TASKS AND EXERCISES:
1. Condense the paragraph of the internet traffic prediction passage that begins "The study by Tokuyama et al." into a short bulleted list that keeps its main facts.
2. In the internet traffic prediction passage, reproduce everything from "The study by" down to "to December 2017." without changing a word.

SOURCE PASSAGE:
^^^^

The study by Tokuyama et al. [26] proposed the use of day of the week and time as features for improving network prediction accuracy using Recurrent Neural Network. In [27], deep neural network was applied for predicting internet traffic by analysing the aggregated traffic data logged over a year period. The feasibility of using non-linear time series analysis for internet traffic prediction was demonstrated in the extensive study by [28]. Extracting useful information from data traffic can take different forms such as time series models, regression analysis, machine learning, and so forth. In this study, data mining algorithms were deployed for a classification analysis of the internet data traffic of a smart-community compliant private university in Nigeria for a period of one year ranging from January to December 2017.

^^^^

INFORMATION SUPPLIED:
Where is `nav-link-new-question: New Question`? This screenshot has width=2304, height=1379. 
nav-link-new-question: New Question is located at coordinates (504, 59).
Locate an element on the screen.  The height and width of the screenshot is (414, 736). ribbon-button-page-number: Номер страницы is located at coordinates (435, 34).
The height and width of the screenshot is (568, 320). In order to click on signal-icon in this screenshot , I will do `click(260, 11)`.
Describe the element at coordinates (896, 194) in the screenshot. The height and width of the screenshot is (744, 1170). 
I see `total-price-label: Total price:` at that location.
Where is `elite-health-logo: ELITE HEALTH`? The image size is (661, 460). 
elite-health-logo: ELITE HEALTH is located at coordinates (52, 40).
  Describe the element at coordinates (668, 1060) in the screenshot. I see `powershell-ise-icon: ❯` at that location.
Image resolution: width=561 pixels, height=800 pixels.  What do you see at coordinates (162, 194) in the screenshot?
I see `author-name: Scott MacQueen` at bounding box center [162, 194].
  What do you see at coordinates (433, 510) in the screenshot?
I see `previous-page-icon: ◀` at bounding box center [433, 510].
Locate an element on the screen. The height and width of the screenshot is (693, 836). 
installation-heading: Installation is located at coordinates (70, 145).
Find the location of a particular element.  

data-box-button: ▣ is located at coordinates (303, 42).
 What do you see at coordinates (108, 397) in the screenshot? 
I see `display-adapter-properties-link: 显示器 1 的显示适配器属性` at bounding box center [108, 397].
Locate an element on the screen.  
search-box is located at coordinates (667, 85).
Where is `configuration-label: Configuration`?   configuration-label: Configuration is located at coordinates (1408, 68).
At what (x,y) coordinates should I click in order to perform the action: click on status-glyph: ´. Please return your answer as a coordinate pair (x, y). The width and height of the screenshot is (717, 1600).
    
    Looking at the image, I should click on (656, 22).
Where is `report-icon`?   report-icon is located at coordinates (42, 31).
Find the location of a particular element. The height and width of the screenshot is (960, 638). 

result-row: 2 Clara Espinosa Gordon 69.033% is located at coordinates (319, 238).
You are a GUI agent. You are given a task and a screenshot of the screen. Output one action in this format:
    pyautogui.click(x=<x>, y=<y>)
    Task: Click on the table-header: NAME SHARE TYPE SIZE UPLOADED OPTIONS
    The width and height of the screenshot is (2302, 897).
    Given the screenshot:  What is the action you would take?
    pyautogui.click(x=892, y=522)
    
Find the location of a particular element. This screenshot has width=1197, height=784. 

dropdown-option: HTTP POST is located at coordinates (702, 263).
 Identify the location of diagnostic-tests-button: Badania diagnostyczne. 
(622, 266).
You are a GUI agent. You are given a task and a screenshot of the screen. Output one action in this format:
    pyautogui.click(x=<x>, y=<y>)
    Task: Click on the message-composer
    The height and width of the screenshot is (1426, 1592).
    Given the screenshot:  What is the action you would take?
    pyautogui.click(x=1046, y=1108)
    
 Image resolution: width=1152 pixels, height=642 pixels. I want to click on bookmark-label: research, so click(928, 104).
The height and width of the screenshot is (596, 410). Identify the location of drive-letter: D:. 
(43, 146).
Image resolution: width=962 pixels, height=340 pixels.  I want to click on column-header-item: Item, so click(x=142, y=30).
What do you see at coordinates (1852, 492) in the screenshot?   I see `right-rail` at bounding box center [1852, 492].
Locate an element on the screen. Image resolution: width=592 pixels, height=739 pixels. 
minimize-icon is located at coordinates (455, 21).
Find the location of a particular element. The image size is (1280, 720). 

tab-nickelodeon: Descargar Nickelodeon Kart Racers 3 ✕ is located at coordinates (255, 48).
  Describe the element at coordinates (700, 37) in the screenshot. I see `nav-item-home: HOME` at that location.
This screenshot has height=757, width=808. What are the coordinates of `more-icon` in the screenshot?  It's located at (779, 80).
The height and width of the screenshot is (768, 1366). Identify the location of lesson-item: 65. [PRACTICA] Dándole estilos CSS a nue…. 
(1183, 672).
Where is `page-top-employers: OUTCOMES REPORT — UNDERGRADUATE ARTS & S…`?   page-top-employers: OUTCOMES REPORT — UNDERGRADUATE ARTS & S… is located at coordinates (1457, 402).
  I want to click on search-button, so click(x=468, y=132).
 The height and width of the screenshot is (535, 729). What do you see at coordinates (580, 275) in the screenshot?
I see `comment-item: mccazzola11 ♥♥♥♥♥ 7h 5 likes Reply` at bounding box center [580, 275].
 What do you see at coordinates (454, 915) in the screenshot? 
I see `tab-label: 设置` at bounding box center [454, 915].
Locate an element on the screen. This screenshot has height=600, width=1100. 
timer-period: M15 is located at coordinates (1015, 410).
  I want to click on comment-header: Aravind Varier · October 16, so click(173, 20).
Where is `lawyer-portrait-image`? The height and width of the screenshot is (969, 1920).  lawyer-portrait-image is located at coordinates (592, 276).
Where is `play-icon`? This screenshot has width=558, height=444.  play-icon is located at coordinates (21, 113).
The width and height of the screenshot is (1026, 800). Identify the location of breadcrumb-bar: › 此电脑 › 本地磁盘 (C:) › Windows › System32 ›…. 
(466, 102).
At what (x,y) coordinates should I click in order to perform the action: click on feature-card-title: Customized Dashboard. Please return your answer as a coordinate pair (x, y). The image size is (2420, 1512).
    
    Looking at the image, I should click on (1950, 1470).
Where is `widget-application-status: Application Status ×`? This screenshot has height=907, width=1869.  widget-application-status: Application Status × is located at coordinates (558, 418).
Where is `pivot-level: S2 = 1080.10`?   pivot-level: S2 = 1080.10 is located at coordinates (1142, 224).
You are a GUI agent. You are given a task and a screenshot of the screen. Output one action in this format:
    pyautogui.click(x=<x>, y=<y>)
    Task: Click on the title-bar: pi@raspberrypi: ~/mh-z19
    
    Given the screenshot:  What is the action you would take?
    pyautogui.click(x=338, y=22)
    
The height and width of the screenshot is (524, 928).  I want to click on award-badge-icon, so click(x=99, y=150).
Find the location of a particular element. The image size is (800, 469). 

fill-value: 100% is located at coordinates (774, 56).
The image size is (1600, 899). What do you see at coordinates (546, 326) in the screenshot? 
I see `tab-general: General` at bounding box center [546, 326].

^^^^

TASK-BY-TASK ANSWERS:
1.
- Tokuyama et al. [26] proposed using day of the week and time as features to improve network prediction accuracy with a Recurrent Neural Network.
- In [27], a deep neural network predicted internet traffic from aggregated traffic data logged over a year.
- An extensive study [28] showed that non-linear time series analysis is feasible for internet traffic prediction.
- Useful information can be extracted from data traffic through time series models, regression analysis, machine learning, and other methods.
- This study used data mining algorithms to classify one year of internet data traffic (January to December 2017) from a smart-community compliant private university in Nigeria.

2.
The study by Tokuyama et al. [26] proposed the use of day of the week and time as features for improving network prediction accuracy using Recurrent Neural Network. In [27], deep neural network was applied for predicting internet traffic by analysing the aggregated traffic data logged over a year period. The feasibility of using non-linear time series analysis for internet traffic prediction was demonstrated in the extensive study by [28]. Extracting useful information from data traffic can take different forms such as time series models, regression analysis, machine learning, and so forth. In this study, data mining algorithms were deployed for a classification analysis of the internet data traffic of a smart-community compliant private university in Nigeria for a period of one year ranging from January to December 2017.